* What you should do *
Starting at the record line that contains "Click the page scrollbar" and stopping after the one that contains "Image resolution: width=1231", could you rename "user dropdown" to "profile menu" and return only those lines, with everything else left as it is?

* Rows *
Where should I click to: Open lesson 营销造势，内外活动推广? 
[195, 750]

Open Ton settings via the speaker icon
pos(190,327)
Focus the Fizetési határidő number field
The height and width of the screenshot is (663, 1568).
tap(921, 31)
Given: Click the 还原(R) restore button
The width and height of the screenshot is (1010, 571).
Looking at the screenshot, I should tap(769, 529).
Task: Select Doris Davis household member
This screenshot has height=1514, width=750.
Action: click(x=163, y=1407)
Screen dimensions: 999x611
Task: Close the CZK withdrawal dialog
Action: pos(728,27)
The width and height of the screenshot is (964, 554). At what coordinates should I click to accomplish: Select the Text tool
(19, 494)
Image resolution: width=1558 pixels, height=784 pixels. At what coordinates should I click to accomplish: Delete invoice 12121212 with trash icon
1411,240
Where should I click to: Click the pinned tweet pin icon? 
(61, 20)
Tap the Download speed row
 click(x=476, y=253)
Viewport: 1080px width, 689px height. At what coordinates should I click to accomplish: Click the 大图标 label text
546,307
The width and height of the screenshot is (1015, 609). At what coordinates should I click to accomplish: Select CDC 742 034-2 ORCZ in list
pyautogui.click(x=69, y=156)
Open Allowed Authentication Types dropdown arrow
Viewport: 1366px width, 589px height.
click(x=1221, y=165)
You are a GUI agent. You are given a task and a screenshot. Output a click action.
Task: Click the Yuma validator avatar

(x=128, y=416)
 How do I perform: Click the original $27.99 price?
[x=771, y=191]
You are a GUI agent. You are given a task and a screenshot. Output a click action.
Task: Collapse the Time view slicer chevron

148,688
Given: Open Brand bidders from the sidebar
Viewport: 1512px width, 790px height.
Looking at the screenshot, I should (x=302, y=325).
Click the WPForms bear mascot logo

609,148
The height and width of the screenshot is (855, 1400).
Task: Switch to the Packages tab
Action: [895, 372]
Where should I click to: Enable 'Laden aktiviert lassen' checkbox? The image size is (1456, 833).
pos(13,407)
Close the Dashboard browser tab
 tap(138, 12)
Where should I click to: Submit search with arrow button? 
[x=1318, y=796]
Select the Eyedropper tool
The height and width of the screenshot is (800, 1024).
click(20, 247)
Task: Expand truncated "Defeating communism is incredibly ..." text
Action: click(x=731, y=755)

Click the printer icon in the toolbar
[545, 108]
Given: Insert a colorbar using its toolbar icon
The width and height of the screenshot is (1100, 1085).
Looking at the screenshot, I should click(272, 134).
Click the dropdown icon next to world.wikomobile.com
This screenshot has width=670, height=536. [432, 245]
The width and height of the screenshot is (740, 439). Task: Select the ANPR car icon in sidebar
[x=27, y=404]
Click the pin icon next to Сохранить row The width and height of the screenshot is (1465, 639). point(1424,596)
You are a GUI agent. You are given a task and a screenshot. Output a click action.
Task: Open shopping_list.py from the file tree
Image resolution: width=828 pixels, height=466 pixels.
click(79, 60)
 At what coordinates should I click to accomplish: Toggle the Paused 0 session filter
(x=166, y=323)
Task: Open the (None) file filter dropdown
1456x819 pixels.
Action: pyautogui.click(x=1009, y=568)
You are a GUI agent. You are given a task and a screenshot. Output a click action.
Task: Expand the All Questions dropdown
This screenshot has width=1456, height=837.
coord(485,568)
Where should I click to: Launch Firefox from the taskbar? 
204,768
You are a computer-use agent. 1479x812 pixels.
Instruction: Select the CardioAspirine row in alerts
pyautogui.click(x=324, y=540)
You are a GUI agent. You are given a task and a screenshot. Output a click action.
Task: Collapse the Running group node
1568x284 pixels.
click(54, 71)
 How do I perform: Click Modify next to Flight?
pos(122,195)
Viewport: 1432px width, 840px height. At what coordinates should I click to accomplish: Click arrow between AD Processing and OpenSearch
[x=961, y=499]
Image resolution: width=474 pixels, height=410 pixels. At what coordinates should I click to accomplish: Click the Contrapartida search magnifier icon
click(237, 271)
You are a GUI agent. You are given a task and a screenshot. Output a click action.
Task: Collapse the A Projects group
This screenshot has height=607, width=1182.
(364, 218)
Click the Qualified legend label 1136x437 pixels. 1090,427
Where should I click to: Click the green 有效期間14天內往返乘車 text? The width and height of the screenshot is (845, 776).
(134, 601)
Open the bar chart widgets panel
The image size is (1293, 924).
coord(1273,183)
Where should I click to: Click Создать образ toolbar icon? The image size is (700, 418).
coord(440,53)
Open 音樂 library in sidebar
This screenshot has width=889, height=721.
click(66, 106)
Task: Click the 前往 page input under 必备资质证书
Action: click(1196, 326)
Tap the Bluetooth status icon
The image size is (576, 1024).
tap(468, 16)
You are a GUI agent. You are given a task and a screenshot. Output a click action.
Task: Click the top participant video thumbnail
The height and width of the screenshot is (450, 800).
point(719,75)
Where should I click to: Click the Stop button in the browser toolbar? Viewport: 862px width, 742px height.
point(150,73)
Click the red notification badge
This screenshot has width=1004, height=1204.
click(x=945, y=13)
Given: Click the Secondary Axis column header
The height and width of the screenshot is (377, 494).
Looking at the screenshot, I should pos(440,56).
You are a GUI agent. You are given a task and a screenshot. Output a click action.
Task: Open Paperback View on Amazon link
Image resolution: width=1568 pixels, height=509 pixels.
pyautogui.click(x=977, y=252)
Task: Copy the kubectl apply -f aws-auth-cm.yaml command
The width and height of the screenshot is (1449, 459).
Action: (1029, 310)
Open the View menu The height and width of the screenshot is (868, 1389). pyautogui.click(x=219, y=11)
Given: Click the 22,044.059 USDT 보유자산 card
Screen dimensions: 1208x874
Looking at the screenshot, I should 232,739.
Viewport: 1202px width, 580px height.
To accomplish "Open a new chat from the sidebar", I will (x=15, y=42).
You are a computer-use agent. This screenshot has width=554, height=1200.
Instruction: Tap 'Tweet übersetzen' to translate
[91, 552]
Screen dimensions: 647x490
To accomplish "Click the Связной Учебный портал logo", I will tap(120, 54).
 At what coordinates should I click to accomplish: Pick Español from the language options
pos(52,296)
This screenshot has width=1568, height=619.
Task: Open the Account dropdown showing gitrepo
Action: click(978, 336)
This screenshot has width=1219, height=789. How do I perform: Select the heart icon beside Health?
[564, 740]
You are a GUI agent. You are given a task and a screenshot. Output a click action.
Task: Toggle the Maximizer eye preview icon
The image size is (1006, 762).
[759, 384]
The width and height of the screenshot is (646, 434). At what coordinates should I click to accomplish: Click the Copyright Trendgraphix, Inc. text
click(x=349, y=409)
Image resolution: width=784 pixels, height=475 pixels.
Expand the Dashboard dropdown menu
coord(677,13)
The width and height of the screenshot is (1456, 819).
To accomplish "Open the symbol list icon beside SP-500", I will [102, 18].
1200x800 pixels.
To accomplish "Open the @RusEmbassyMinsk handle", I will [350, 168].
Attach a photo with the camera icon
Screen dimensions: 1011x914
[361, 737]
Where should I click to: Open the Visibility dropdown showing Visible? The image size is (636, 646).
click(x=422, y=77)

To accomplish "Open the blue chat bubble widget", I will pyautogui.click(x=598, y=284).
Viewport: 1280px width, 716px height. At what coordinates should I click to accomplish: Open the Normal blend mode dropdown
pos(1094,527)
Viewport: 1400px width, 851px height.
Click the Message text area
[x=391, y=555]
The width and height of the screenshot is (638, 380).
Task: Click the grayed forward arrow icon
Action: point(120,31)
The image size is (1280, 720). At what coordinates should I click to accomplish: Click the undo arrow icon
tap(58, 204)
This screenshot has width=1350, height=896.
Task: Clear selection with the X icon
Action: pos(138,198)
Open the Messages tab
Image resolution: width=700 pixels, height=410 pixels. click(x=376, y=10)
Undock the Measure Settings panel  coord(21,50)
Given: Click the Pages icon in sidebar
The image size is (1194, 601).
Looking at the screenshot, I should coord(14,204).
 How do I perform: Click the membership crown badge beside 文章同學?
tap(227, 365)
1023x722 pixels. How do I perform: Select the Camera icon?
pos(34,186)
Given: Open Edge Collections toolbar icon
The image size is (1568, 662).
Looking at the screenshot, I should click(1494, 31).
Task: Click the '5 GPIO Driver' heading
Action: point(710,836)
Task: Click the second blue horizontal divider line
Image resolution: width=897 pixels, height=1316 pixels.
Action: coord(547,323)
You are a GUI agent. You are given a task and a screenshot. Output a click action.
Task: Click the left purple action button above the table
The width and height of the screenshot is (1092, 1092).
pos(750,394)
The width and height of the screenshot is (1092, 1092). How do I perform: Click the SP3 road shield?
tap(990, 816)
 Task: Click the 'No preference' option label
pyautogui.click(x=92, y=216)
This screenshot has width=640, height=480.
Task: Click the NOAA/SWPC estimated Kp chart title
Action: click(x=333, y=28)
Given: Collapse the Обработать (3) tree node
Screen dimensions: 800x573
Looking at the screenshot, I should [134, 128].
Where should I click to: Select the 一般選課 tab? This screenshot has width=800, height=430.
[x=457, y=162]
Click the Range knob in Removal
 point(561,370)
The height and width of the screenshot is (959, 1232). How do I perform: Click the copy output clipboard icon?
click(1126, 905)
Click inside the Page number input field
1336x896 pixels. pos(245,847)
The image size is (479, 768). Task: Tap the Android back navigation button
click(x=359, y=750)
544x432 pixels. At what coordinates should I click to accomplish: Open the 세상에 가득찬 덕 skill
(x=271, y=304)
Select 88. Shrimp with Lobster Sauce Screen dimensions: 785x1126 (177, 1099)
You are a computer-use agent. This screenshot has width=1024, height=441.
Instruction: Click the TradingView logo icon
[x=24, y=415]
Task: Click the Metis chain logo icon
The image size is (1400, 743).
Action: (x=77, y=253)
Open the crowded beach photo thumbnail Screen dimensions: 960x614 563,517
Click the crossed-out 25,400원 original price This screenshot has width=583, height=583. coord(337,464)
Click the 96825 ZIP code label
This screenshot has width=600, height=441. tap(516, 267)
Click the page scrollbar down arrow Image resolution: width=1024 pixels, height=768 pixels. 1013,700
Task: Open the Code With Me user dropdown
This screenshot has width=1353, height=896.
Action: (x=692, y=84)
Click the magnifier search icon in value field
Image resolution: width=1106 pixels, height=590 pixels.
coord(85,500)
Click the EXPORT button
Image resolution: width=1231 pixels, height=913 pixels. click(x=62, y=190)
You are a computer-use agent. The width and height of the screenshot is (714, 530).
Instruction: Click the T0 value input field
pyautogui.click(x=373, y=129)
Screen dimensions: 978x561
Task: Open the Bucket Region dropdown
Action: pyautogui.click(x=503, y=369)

* Answer *
Click the page scrollbar down arrow Image resolution: width=1024 pixels, height=768 pixels. 1013,700
Task: Open the Code With Me profile menu
This screenshot has width=1353, height=896.
Action: (x=692, y=84)
Click the magnifier search icon in value field
Image resolution: width=1106 pixels, height=590 pixels.
coord(85,500)
Click the EXPORT button
Image resolution: width=1231 pixels, height=913 pixels. click(x=62, y=190)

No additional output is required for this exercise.